▶ **Instructions for the task**: After locating the line with "Task: Click the" in the data that follows, return it and every later line exactly, up to and including the line with "Image resolution: width=1200".

▶ **Entries shown**:

-.-.-

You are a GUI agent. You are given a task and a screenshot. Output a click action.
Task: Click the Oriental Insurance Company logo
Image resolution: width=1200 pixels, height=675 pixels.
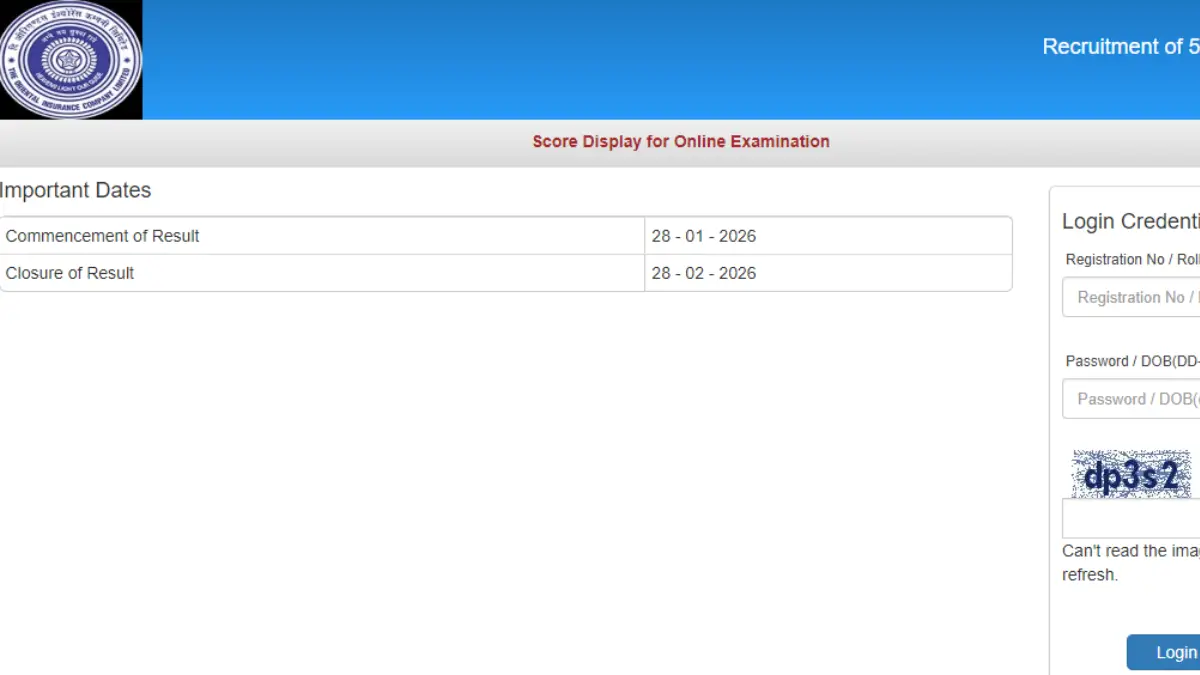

-.-.-

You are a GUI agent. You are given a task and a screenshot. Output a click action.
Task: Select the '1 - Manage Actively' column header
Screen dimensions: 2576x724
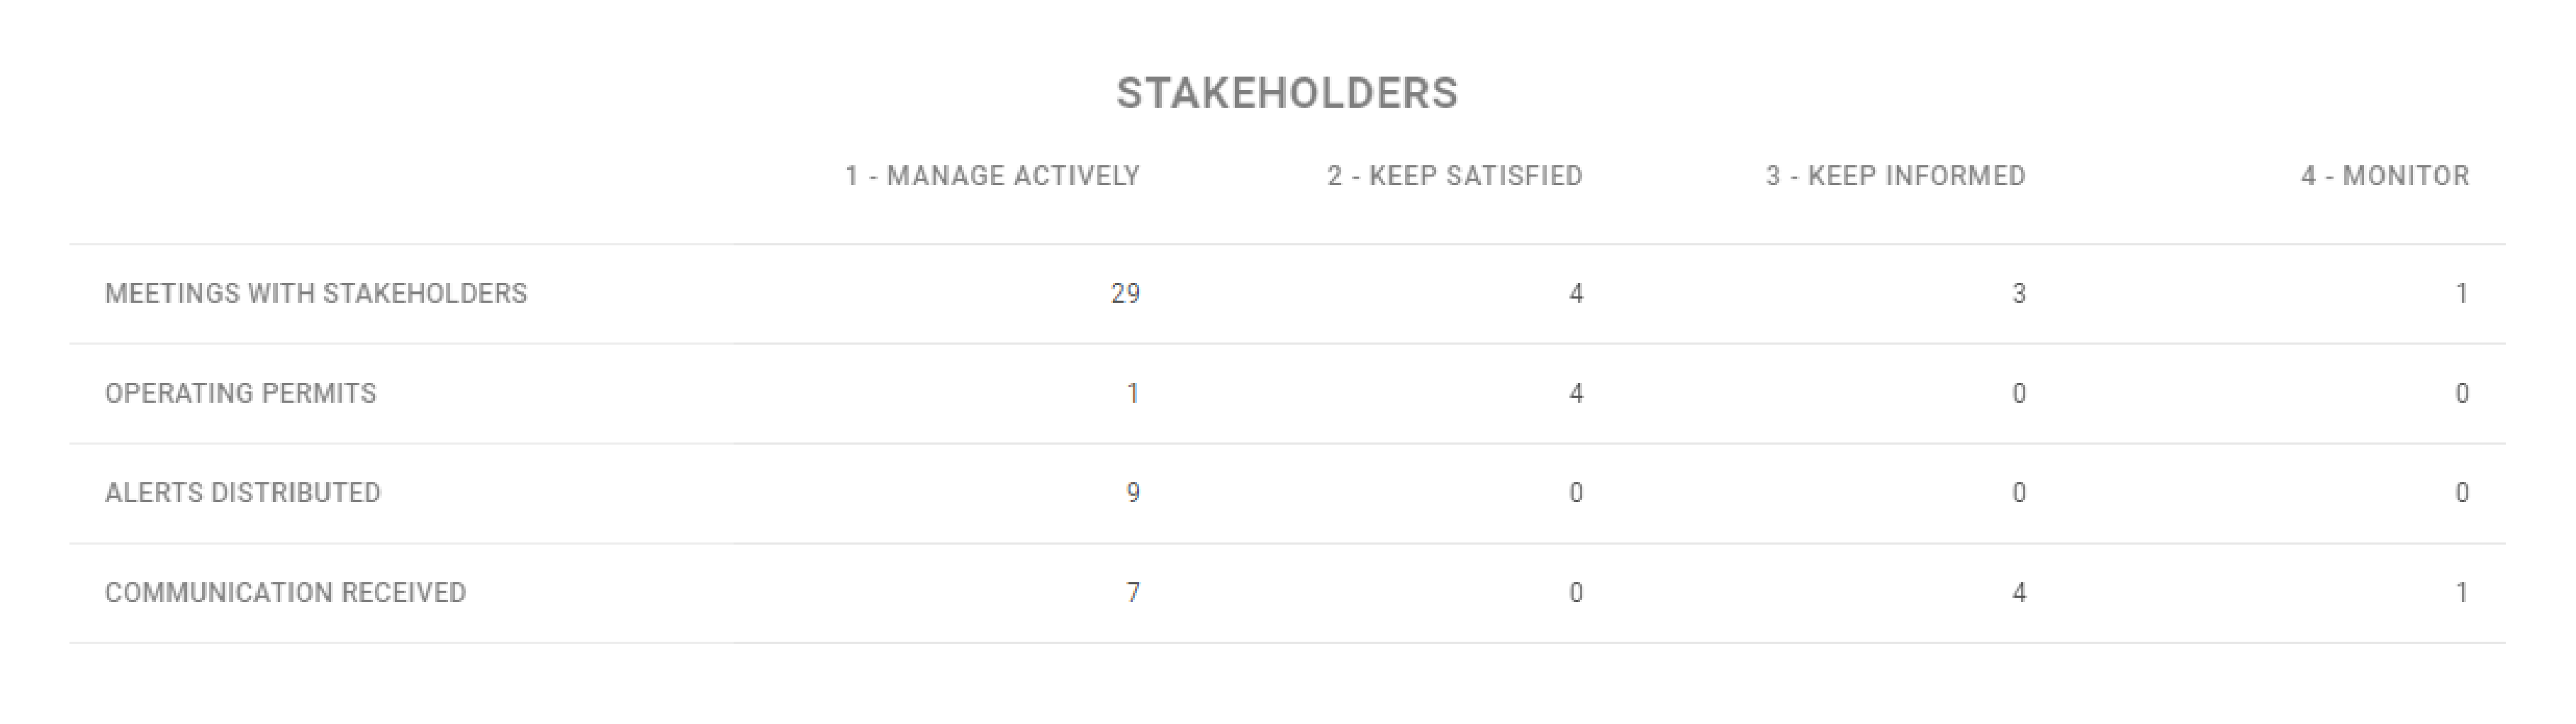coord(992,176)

-.-.-

▶ **Expected answer**:
Task: Click the Oriental Insurance Company logo
Image resolution: width=1200 pixels, height=675 pixels.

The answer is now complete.